En este punto del, repito, entrecomillado “derecho a decidir”, se centra el meollo de la cuestión. Sobre el mismo se recalcan dos cuestiones obvias pero importantes para aclarar la posición del Tribunal: no es el derecho de autodeterminación ni tampoco es el resultado de una atribución de soberanía. Pero se añade que se trata de “una aspiración política a la que solo puede llegarse mediante un proceso ajustado a la legalidad constitucional”. Además de unas puntualizaciones sobre los principios de legitimidad democrática, diálogo y legalidad, recogidos en la declaración, la sentencia muestra su apertura al establecer, repitiendo vieja doctrina propia, que la primacía de la Constitución no exige una adhesión positiva a la misma porque nuestra democracia no es una “democracia militante”, pero sí exige un deber de lealtad constitucional.

Y en este punto, ya al final de la sentencia, da una salida al callejón en que se encuentra la Generalitat.

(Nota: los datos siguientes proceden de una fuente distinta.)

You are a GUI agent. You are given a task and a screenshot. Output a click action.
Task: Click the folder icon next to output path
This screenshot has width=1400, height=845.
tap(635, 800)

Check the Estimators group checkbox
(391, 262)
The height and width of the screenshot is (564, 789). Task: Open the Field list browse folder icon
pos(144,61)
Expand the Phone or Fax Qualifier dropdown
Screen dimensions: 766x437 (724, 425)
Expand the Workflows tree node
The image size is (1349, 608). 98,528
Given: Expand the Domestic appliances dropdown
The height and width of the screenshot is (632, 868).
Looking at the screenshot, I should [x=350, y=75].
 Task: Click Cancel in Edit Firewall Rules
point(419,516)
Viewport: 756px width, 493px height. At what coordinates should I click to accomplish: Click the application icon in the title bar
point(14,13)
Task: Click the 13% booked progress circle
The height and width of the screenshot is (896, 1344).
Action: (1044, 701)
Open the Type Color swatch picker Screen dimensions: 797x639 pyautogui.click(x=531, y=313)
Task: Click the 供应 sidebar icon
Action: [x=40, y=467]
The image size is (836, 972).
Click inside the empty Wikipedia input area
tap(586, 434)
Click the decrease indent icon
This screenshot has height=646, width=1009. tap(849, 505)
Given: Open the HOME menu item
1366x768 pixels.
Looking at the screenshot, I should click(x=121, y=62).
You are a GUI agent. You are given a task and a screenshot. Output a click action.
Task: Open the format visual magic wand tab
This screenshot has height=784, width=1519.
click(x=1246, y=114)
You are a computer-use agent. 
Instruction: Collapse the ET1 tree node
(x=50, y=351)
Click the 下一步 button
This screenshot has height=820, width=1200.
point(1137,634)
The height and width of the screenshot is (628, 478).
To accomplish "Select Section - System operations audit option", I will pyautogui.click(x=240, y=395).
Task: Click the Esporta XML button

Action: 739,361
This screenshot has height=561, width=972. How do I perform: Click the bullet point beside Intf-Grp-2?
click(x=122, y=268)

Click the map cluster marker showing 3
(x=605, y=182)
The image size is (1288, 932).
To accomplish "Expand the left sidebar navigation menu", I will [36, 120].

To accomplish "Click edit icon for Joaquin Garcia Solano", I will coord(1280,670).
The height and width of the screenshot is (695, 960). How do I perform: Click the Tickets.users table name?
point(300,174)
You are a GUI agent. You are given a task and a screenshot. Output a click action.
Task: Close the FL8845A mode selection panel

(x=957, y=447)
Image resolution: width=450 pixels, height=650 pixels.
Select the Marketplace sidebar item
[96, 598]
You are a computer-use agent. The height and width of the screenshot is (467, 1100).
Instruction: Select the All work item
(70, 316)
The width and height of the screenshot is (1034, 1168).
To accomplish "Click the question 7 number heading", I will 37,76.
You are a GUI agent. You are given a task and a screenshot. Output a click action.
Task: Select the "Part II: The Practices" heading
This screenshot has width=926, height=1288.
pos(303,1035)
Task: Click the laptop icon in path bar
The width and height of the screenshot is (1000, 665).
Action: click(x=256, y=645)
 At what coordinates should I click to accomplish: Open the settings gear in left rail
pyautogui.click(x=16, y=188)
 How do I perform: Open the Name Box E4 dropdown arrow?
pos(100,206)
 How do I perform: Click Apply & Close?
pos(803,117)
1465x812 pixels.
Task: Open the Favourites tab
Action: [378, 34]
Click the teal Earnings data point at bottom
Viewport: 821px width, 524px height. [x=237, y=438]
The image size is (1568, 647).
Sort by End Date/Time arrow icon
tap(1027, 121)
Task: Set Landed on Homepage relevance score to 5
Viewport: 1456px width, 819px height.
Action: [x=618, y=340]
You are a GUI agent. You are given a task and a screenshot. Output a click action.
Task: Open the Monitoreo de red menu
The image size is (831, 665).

Dice así el TC: “(...) si la Asamblea Legislativa de una Comunidad Autónoma, que tiene reconocida por la Constitución iniciativa de reforma constitucional (arts. 87.2 y 166 CE), formulase una propuesta en tal sentido, el Parlamento español deberá entrar a considerarla”. Ahí el TC, al modo del Tribunal Supremo del Canadá, da una lección de Derecho Constitucional. Viene a decir: la Constitución no es un muro impenetrable, es un cauce para que se exprese la voluntad popular. Pero este cauce, estos procedimientos, deben ser legales porque democracia y Estado de derecho son dos conceptos intrínsecamente unidos. El error es desviarse de la legalidad, error inaceptable porque que es desviarse de la democracia.

Un asunto complicado resuelto mediante una sentencia abierta y clara que restablece la paz jurídica.